Just this last Christmas, I returned home from a three-month trip in Europe. I had very little money and absolutely no desire to settle back into the routine back at school. I should have known better than to hang around the international studies building as much as I did when I came back. I knew the temptation presented by the photography exhibition and advertisement of study abroad programs would get to me. But, I either cut through the building on my way to class or used it to read and study at least once a week. One of those days, I ran into one of my favorite French professors, we started talking, one thing led to another, and now here I am in Dakar, the capital of Senegal!

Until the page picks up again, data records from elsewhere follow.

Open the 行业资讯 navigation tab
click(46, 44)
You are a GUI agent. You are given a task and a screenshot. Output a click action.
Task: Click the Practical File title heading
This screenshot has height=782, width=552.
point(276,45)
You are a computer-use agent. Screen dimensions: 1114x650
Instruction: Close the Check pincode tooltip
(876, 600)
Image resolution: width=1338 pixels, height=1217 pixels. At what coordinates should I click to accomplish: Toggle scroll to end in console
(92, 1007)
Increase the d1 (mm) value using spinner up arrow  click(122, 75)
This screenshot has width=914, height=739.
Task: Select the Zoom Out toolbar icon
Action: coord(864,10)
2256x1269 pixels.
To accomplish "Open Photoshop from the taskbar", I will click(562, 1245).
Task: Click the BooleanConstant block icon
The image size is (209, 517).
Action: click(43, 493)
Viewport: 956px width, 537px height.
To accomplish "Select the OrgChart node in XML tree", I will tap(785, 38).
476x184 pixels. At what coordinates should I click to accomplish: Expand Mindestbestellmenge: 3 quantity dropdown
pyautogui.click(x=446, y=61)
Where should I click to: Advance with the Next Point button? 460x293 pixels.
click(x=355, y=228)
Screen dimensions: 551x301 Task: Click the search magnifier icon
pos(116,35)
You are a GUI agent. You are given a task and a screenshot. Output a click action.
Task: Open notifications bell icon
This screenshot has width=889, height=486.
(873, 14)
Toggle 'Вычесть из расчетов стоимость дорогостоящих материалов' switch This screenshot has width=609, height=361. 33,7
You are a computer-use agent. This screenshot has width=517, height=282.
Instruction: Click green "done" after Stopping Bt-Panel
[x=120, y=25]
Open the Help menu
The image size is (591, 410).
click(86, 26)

That’s me! Second from the left.

The first thing I noticed was the liveliness of the streets. People were walking everywhere! Just on the drive from the airport to the hotel (we were picked up by a chauffeur from the research center – traveling with a group has its perks, even I must admit!), I saw at least 4 cows, several donkeys (or mules? I’m not sure how to tell the difference), two men carrying a 15 foot length of colorful fabric between them, dozens of women carrying baskets of produce and other things on their heads, a couple of small markets, and more than a few overstuffed colorful buses (called cars rapides). I couldn’t have stopped watching out the window if I’d wanted to.

Horse drawn carriages are everywhere, too!
The highway from the airport
One of the crowded buses, from far away. Here you can see a bit of the city.

Dakar looks like a movie set. That is, parts of it are built up and decorated elaborately, while other parts are falling apart. There is sand and dust everywhere, which gives the air a sort of orange glow; it’s kind of beautiful when the sun sets. The days are warm at this time in late April, but the ocean breeze (we’re on the Atlantic coast!) keeps everything cool, though humid. My hair has gotten very curly and I love it.

I’m not sure who Hannah Bee is, but I guess this is her temple?

Negotiation is a key part of most transactions here. When I arrived, we got together with most of the group and went to buy bottled water, since it’s not so safe to drink the tap water here. We went to a small shop across the street where they were selling snacks, water, and butane tanks. We asked how much the water was and they told us, 2000 CFA (about $3.30?) for a case. Our program director laughed and said, no, that’s worth 1600. Then she joked around with the seller for a few minutes, after which he said that since she was so funny, she could have it for 1850. HIs wife then came in the store and our program director started talking to her, complimenting her, asking about her family, etc. She turned back to the husband and said, 1700. He countered 1800 and she accepted. Since then, I realized that’s a pretty normal transaction. It’s not just about the money, but about being friendly and polite and fun and making friends as you do business. Without the banter and small talk, it wouldn’t be done right, even if you still got a lower price.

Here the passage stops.